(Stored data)
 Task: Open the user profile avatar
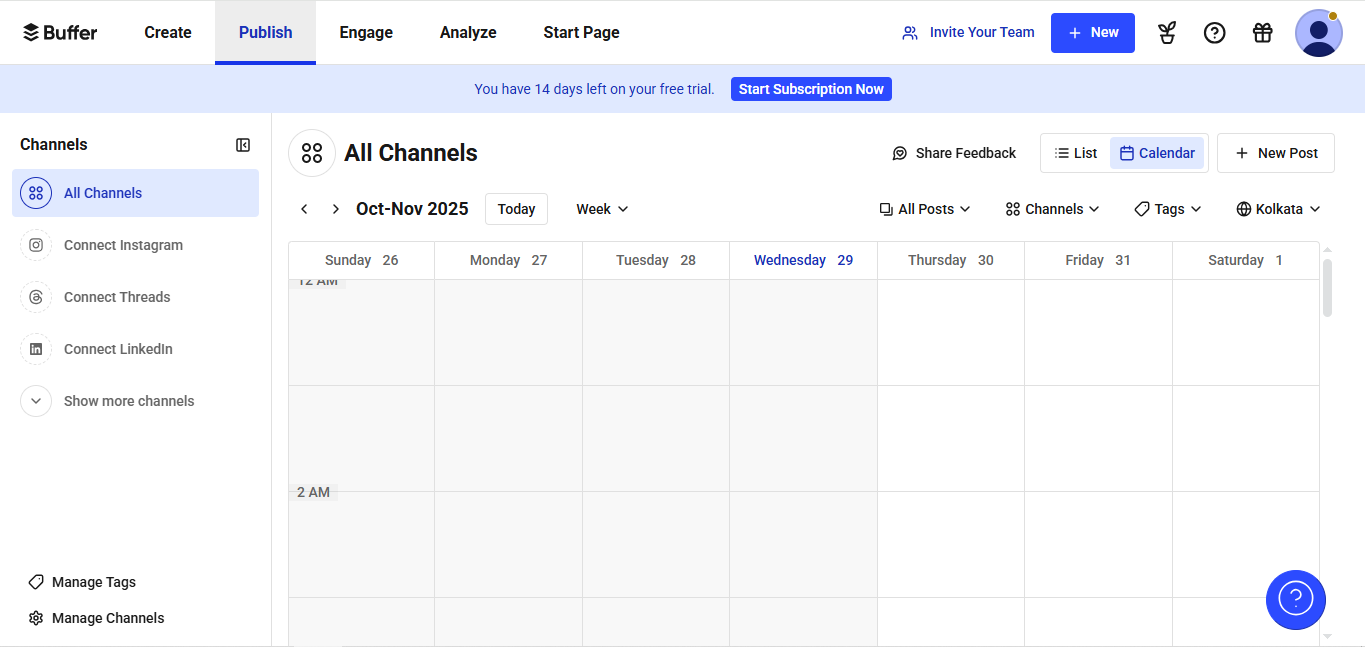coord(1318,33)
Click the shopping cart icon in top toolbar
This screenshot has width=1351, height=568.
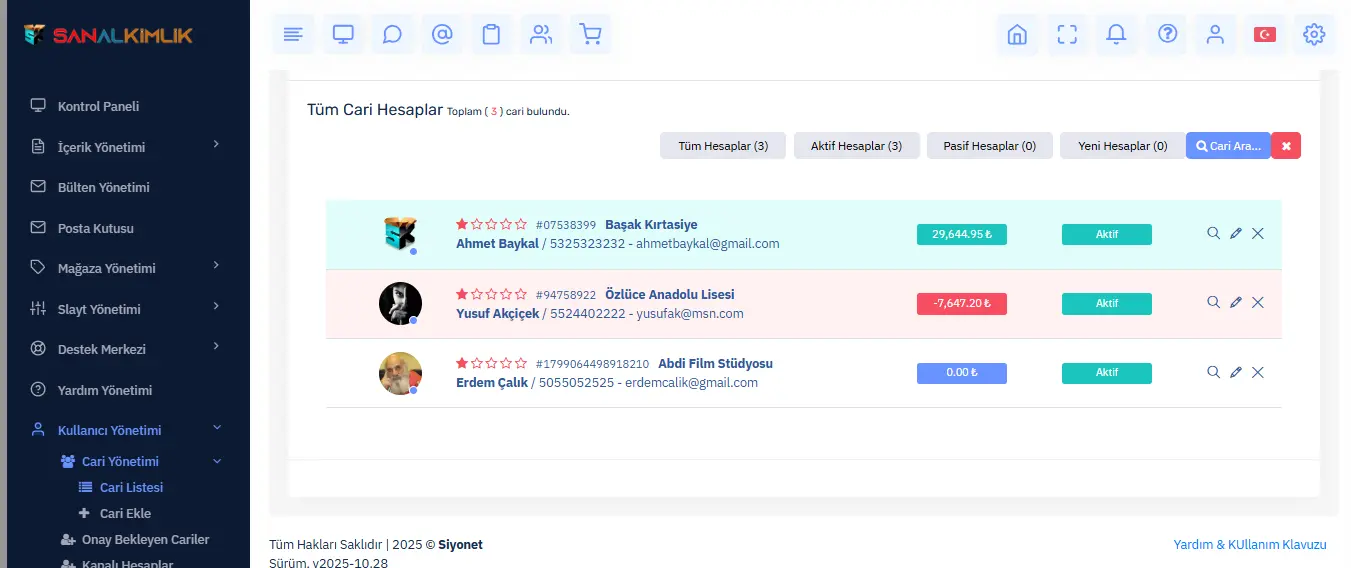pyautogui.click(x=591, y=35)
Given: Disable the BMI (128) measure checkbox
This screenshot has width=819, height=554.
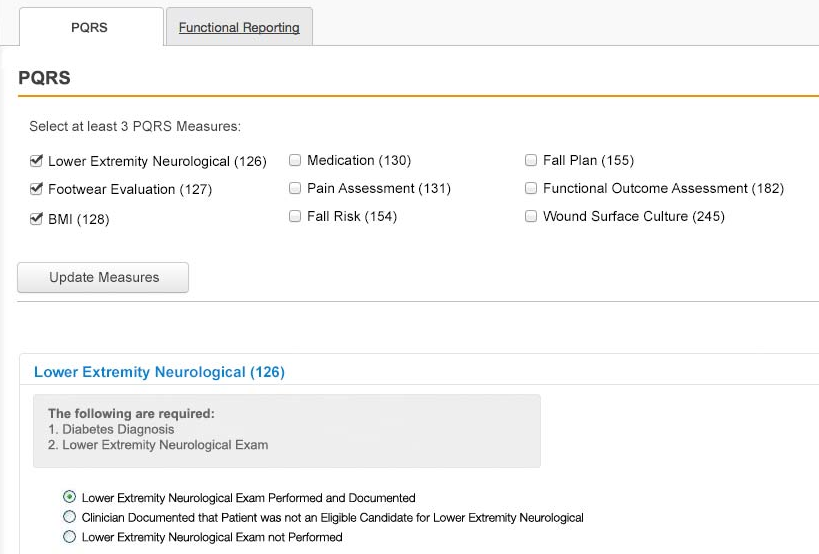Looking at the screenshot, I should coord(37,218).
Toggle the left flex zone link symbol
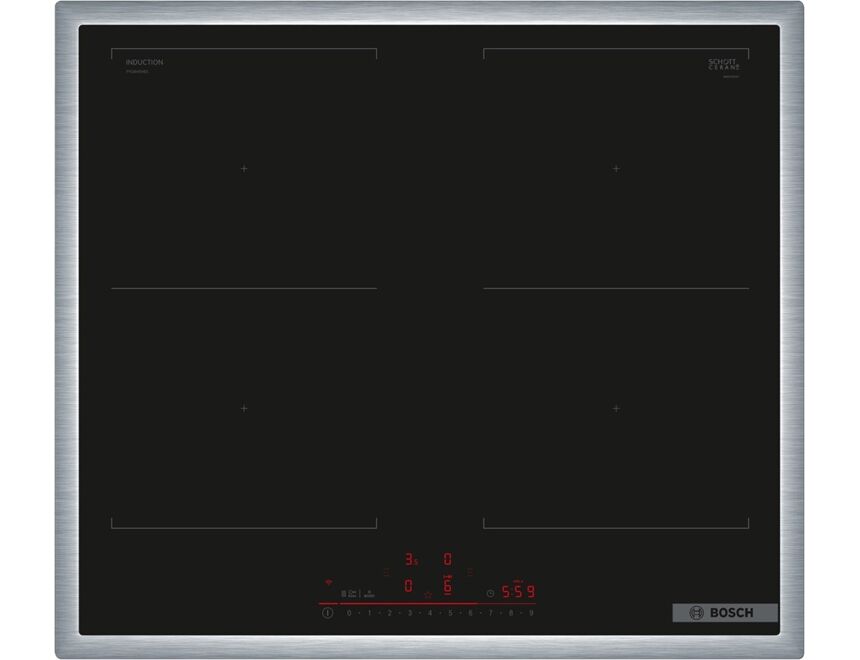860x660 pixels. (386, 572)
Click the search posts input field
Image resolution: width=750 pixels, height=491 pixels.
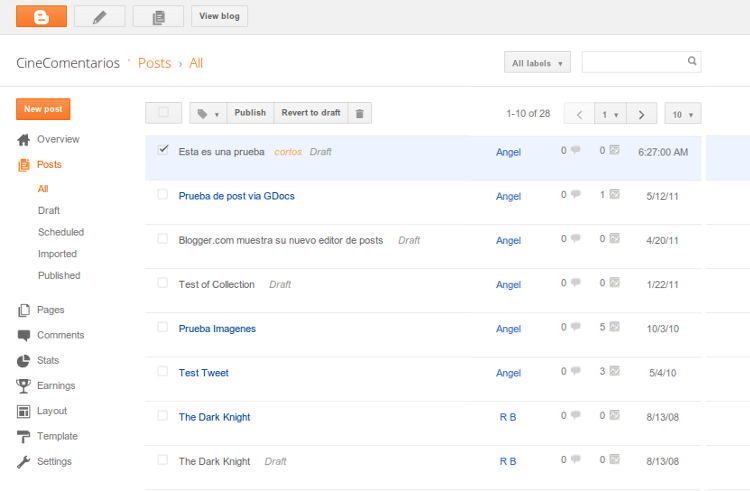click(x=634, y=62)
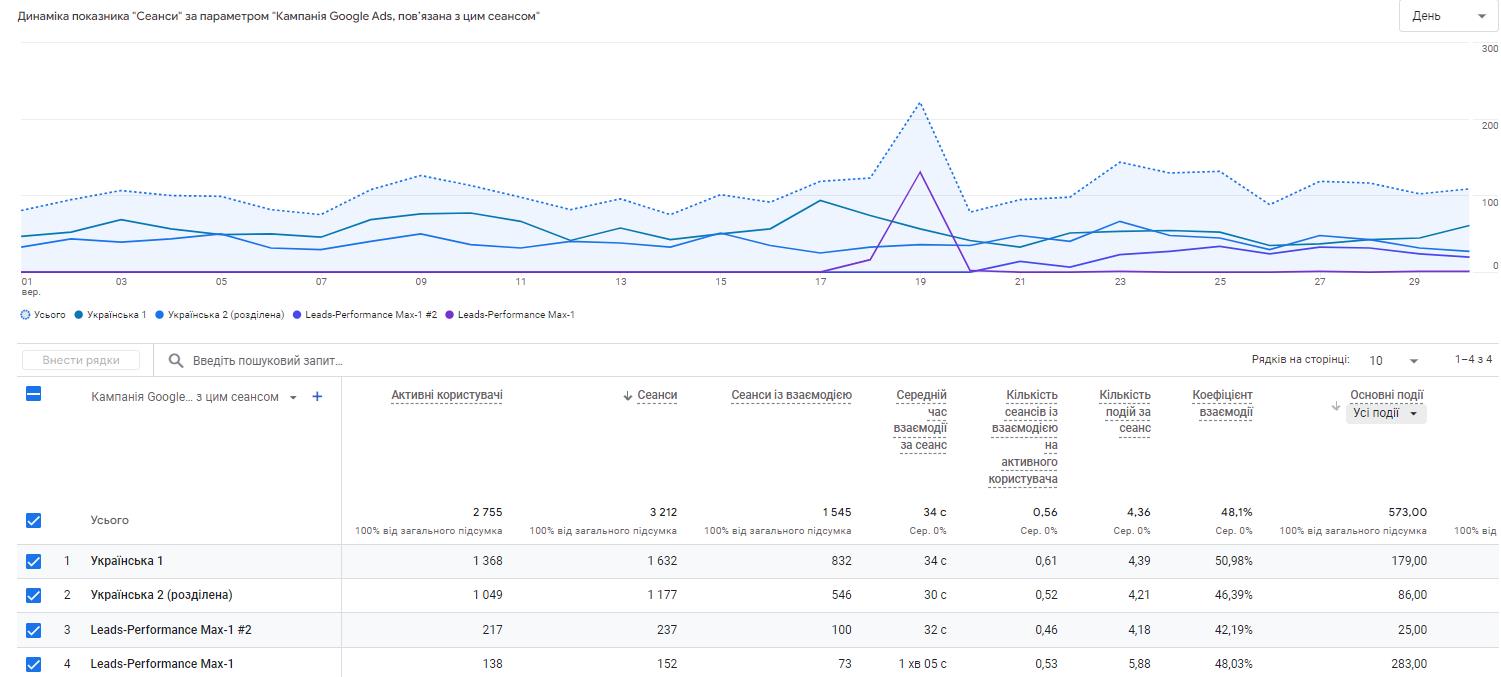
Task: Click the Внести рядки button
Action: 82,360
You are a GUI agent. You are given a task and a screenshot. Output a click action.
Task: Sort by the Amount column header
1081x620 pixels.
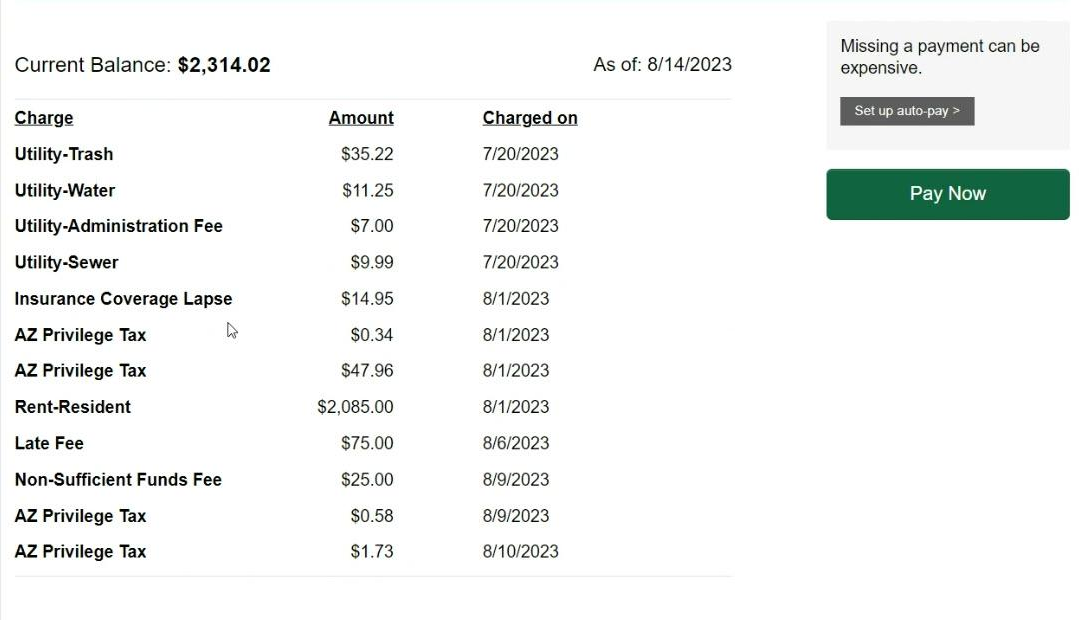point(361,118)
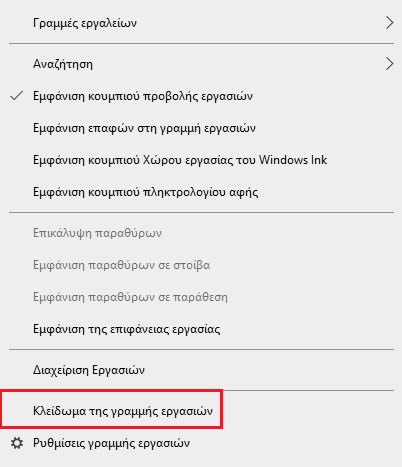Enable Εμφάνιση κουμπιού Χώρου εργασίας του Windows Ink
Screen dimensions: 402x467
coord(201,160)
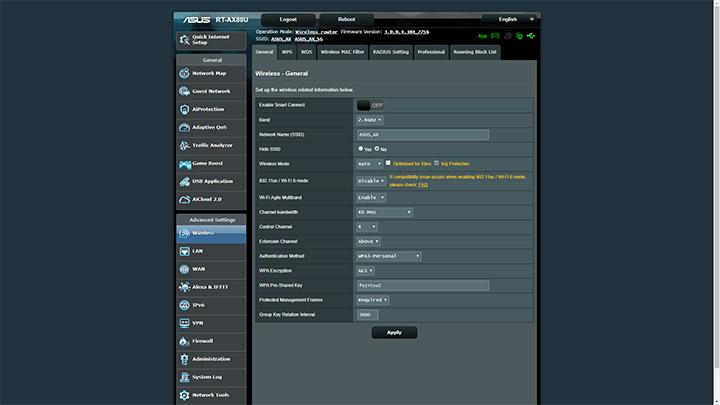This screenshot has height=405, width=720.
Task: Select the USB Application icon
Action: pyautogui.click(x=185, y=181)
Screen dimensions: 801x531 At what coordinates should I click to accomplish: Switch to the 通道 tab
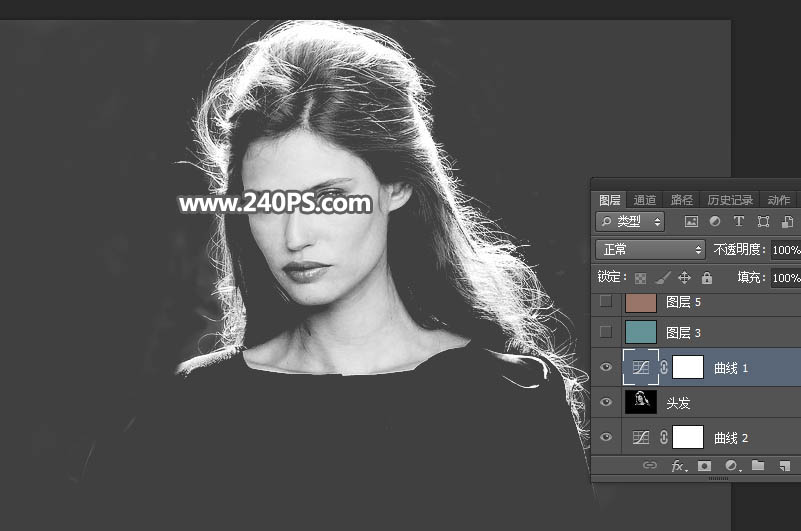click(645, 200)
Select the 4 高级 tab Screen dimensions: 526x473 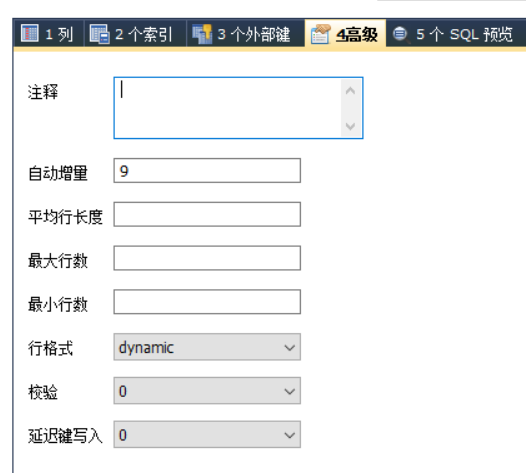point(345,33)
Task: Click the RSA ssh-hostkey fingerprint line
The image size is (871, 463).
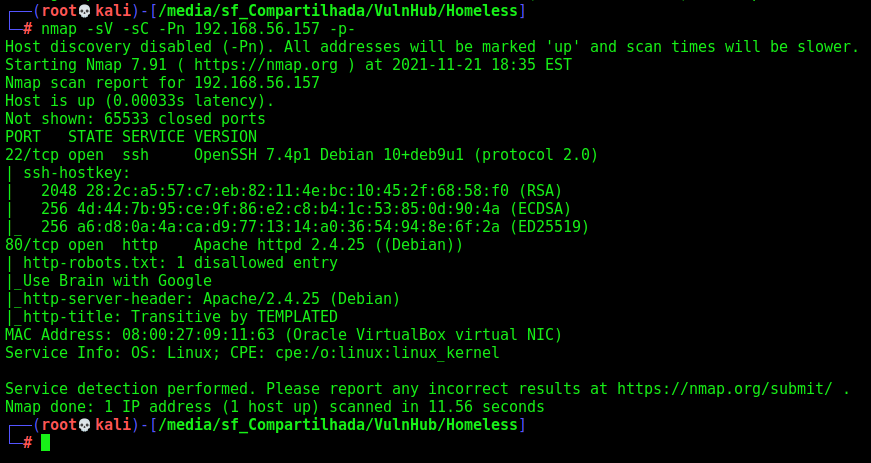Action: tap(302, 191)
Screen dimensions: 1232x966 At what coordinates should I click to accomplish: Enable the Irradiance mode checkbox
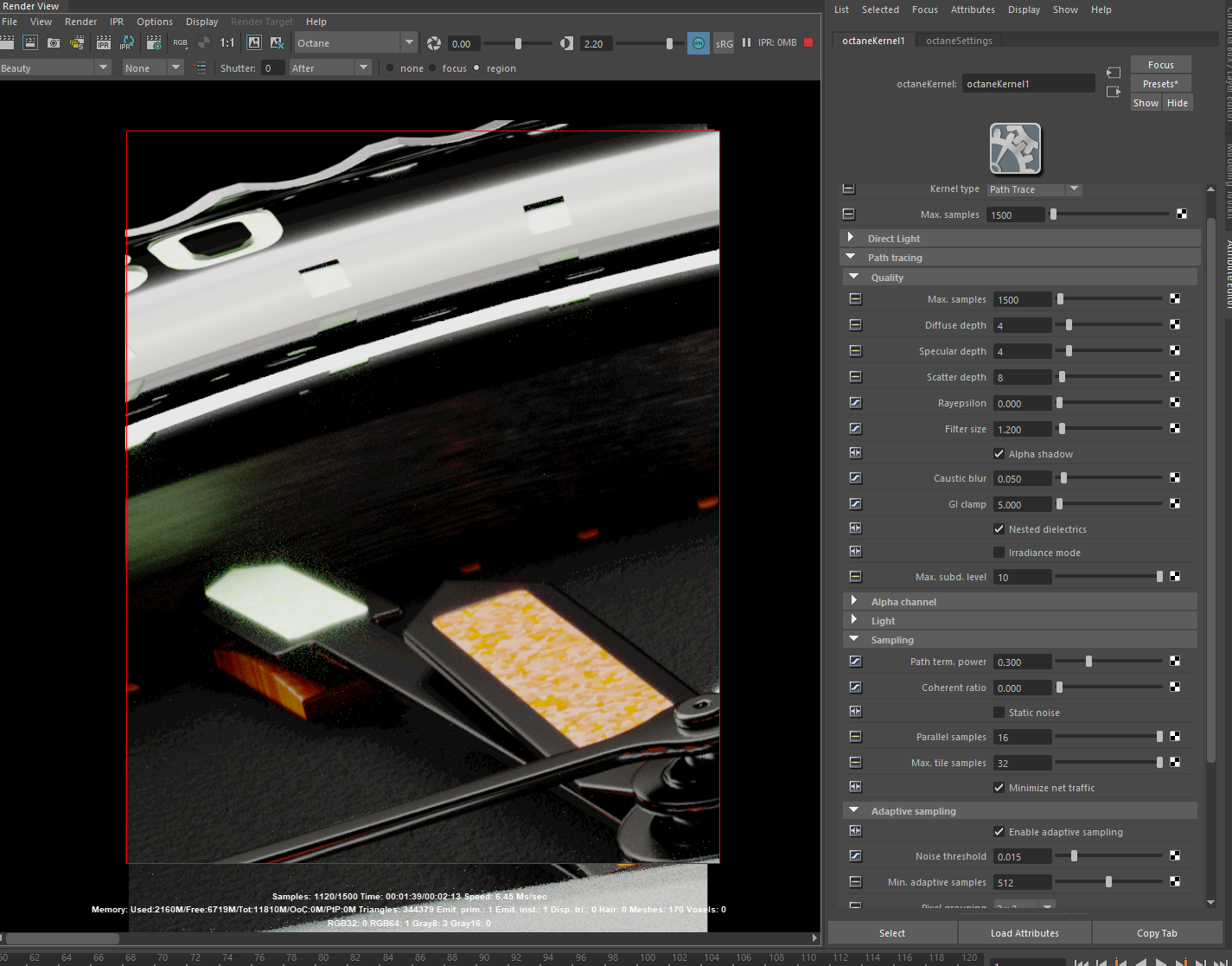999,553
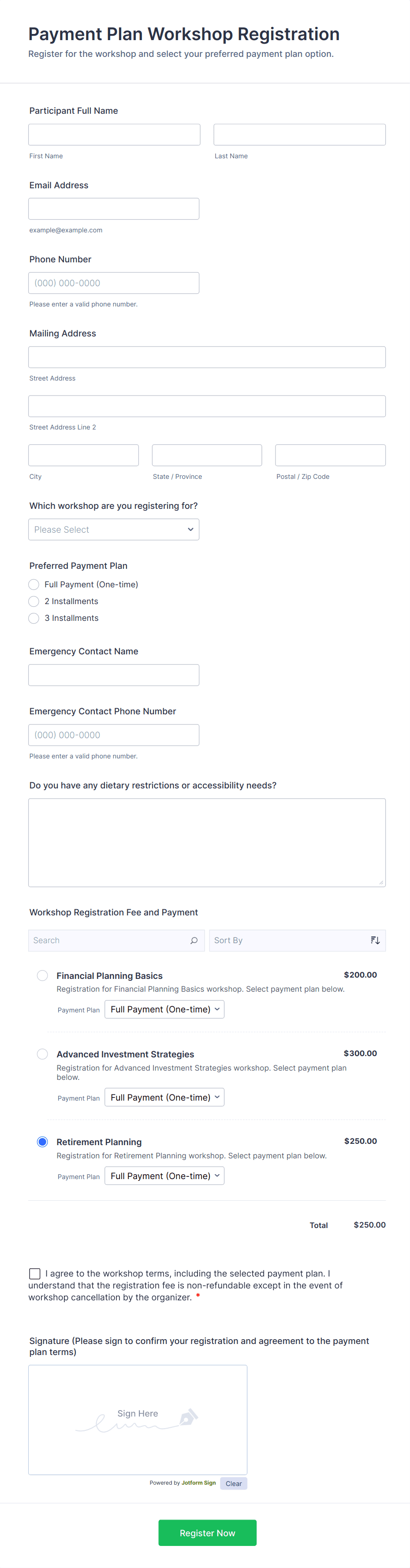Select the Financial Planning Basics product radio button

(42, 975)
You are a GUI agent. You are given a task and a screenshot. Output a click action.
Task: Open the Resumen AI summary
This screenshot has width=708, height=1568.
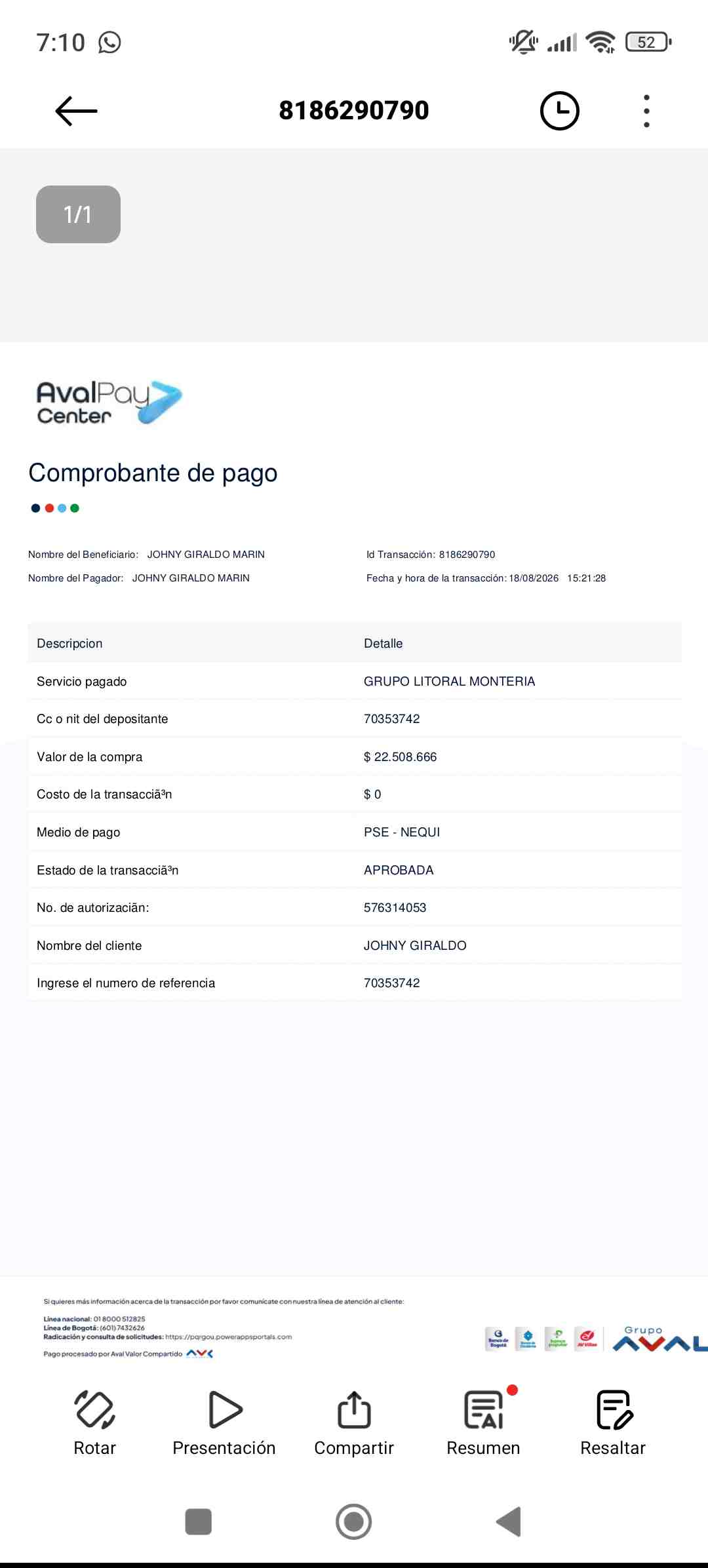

● **ACTIVITY**:
May I have only the lines from the start of the data through the line containing "Given: Disable the BMI (128) measure checkbox", both included, reproduced exactly and without the pictures?

● **YOUR RESPONSE**:
 Task: Open the user profile avatar
coord(1318,33)
Click the shopping cart icon in top toolbar
This screenshot has width=1351, height=568.
pyautogui.click(x=591, y=35)
Given: Disable the BMI (128) measure checkbox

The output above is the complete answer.